En exergue, Michka Assayas cite Cesare Pavese : "Ce qui sert le plus à la poésie, à la littérature de quelqu'un qui écrit, c'est cette partie de sa vie qui, quand il la vivait, lui semblait le plus loin de la littérature. Des journées, des habitudes, des événements qui non seulement parurent une perte de temps, mais un vice, un péché, un gouffre".

Veut-il expliquer sa démarche littéraire ? A supposer que Exhibition soit de la littérature, c'est ambitieux voire présomptueux . N'est pas écrivain qui écrit et les petites vies des petits personnages ne peuvent être transcendés par une prose journalistique. Quelques bons passages qui feraient de bonnes chroniques mais insuffisants pour constituer un roman.

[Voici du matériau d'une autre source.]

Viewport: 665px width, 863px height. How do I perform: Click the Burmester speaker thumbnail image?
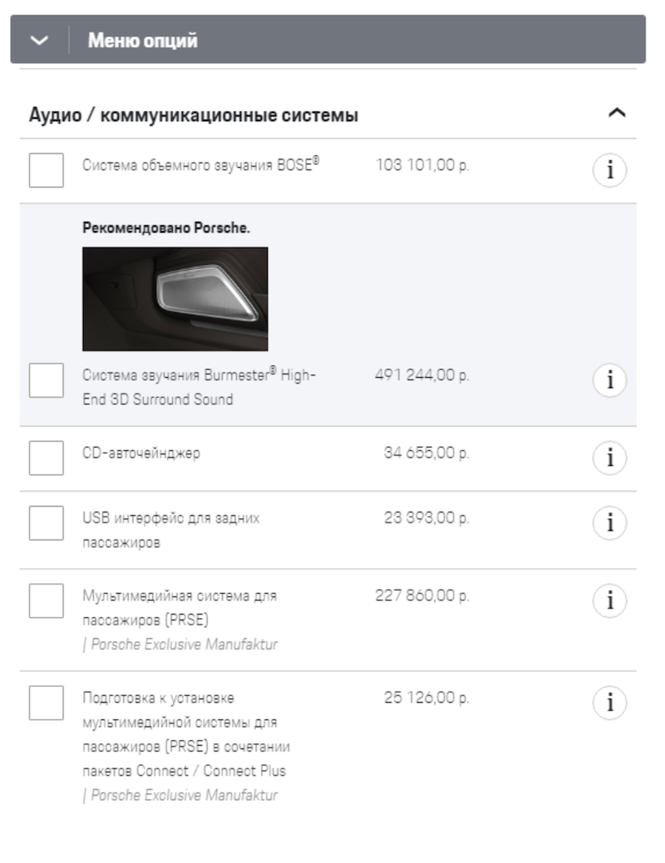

Par ailleurs, une fois encore, les promesses de la quatrième de couverture qui annonçaient une diatribe féroce de l'exhibition médiatique dénoncée comme le mal contemporain ne sont pas tenues. Ce n'est que la partie congrue qui de surcroît ne dépasse pas le stade du poncif.

Michka Assayas nous raconte l'itinéraire, sans doute autobiographique, d'un enfant gâté des années 70, ex-étudiant en lettres, chroniqueur de musique rock qui oisif, qui vit de modestes rentes et accepte de pisser de l'encre pour un vague projet de support papier pour une radio musicale et est atteint de ce mal spécifique des quadras qui jetant un regard derrière eux se demandent ce qu'ils ont fait de leur bel âge.

Coincé entre les babas-cool et la génération no future, ennuyeux, apathique, dépressif, dôté d'une sexualité concentrée sur l'usage du minitel SM, il s'englue dans un quotidien dépourvu d'énergie avec l'alibi d'une époque où il ne se passe rien. Une réussite toutefois son personnage est à l'image de ces années qu'il qualifie, selon un bon mot d'un homme très médiatique, de rien .

Mais sans doute ne suis-je pas un bon lecteur averti puisque le livre a obtenu le Prix des Deux Magots 2003. Certes, il ne s'agit que du prix d'un ex-café littéraire cher aux existentialistes et qui est devenu un lieu touristique incontournable de Saint Germain des Prés.